Il était une fois sur une route de campagne

Rencontre avec les brigadiers de Neuville-en-Ferrain qui ont procédé à l'arrestation de la voiture Festina remplie de produits dopant pendant l'été 98. Deux ans et demi après, ils évoquent l'évènement et la manière dont ils perçoivent l'évolution du cyclisme depuis lors.

PHILIPPE LAWSON

REPORTAGE

Jeudi matin, au siège de la subdivision douanière d'Halluin, le jugement du tribunal correctionnel de Lille dans l'affaire Festina, attendu ce vendredi, n'est pas synonyme d'agitation. Dans un coin du bureau de l'inspecteur Jean-Luc Cappelaere trône un poster géant de Richard Virenque. Il l'a récupéré après le Tour du scandale de 1998, en guise de souvenir, mais aussi par amour pour les deux roues. Je suis un adepte du cyclisme et membre d'un club local de cyclo-touristes, mais après l'affaire Festina, j'étais tellement déçu que je suis resté six mois sans monter sur un vélo, confie le responsable adjoint de brigade des douanes de Neuville-en-Ferrain (Halluin), le regard tourné vers l'agent Francis. Ce dernier faisait partie de l'équipe des agents de la brigade d'Halluin qui ont intercepté le soigneur de l'équipe Festina, Willy Voet, par un matin du 8 juillet 1998.

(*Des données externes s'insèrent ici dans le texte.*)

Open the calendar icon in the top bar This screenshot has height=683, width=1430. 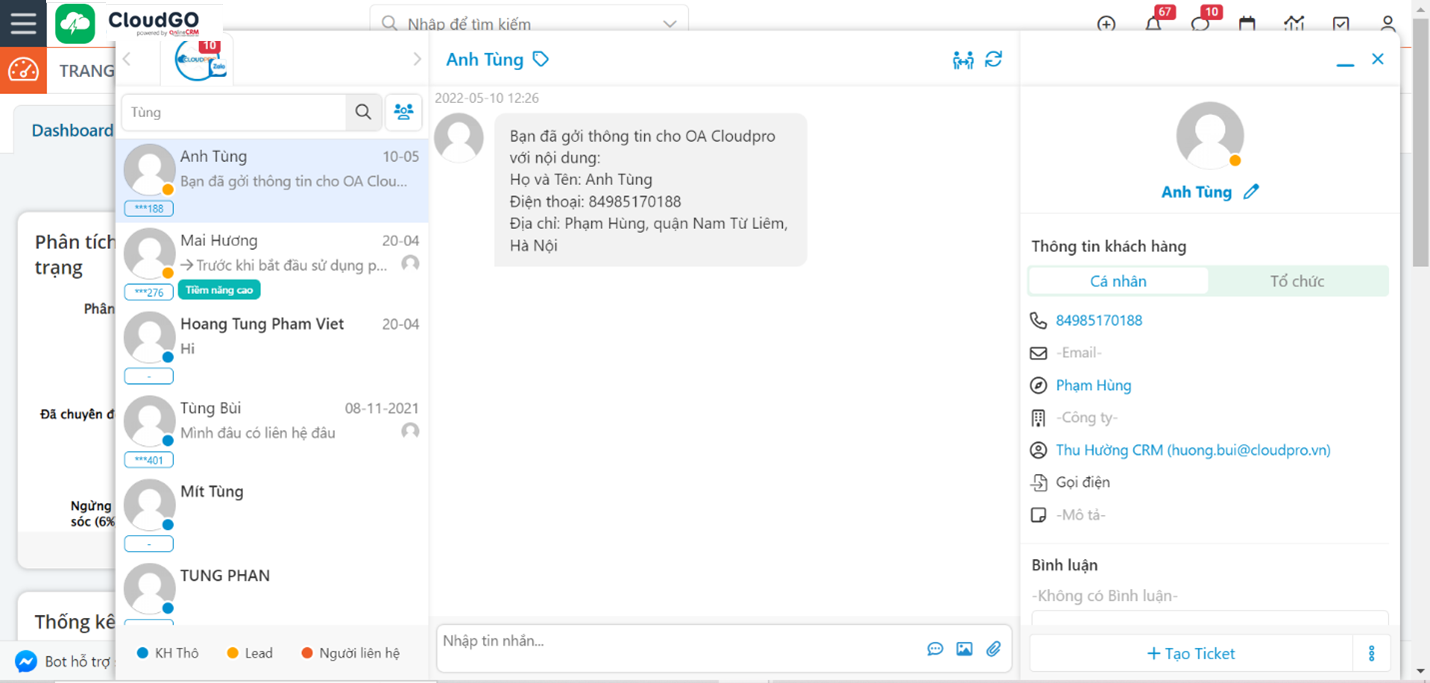(x=1246, y=23)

JUSTE UN CONTRÔLE DE ROUTINE

Deux ans après leur prise légendaire, l'agent Francis, 53 ans, se rappelle des événements comme si c'était hier. Il était environ 6h35 quand un des leurs fait signe au conducteur d'une Fiat badigeonnée aux couleurs de l'équipe Festina de s'arrêter. C'était au lieu-dit le Dronckaert, au croisement de la rue du même nom et celui du Chemin vert, à quelques mètres de la frontière belge (Rekkem).

La chaussée est actuellement en travaux, mais Francis n'a aucune peine à refaire les mêmes gestes. C'était juste un contrôle de routine comme nous avons l'habitude de le faire. Les premières voitures dès 6h sont systématiquement fouillées. Il serait passé 5 minutes plus tôt et on ne l'aurait pas eu, raconte-t-il, indiquant le sentier sur lequel était garé leur véhicule de service, une Peugeot 405. Il ne pouvait pas le voir, sourit Francis. L'homme au volant semblait calme. Il nous a décliné son identité, déclarant qu'il est un masseur de la formation Festina. Nous lui avons demandé s'il transportait des marchandises. Il nous a répondu: rien de spécial et qu'il revenait de Belgique de chez son père où il a été cherché des flacons de glucose, se rappelle l'agent.

D'après Francis, Willy Voet leur avait dit qu'il se rendait à Dublin où devait se donner le départ du Tour de France 98 trois jours plus tard. A la question de savoir pourquoi il n'a pas pris l'autoroute, il a répondu qu'il a juste voulu faire un petit détour par l'hôtel-restaurant les Acacias, situé un peu plus loin pour prendre un café avec ses amis.

Une inspection plus approfondie de l'intérieur du véhicule allait permettre aux quatre douaniers découvrir un stock de produits dopants dans un sac isotherme à l'arrière de la voiture. Il y avait des ampoules, des gélules et des flacons sans étiquette. Nous lui avons demandé à quoi servaient ces médicaments. Il a répondu qu'il n'en savait rien et qu'il les avait réceptionnés à Mérieux, au siège de Festina, poursuit Francis, le regard dirigé dans la direction d'où venait Willy Voet ce 8 juillet 1998. Ses collègues et lui étaient à cent lieues de se douter qu'ils venaient de mettre la main sur un aussi gros coup. La posologie de certains médicaments décommande leur prise par des sportifs.

Emmené au siège de la douane situé environ 2 km du lieu d'interception à Halluin, le soigneur est mis en retenue douanière. Après consultation du Vidal, le dictionnaire des médecins, les agents commencent à flairer l'affaire. Des analyses réalisées à Villeneuve d'Ascq confirment leurs soupçons: les flacons sont des anabolisants et des produits dopants. Ils découvrent sur Willy Voet deux pots belges, un cocktail d'amphétamines, de cocaïne, d'héroïne utilisé dans le milieu cycliste pour tenir le coup. C'est le début de l'affaire Festina dont le délibéré est attendu ce matin à Lille. Quant aux douaniers à l'origine de la prise, ils continuent leur travail. Francis prendra sa retraite dans deux ans. Ce sera une belle histoire à raconter à mes futurs petits-enfants, dit-il, précisant qu'un agent a déjà pris sa pension, un est affecté à Cambrai et le dernier muté à la Martinique.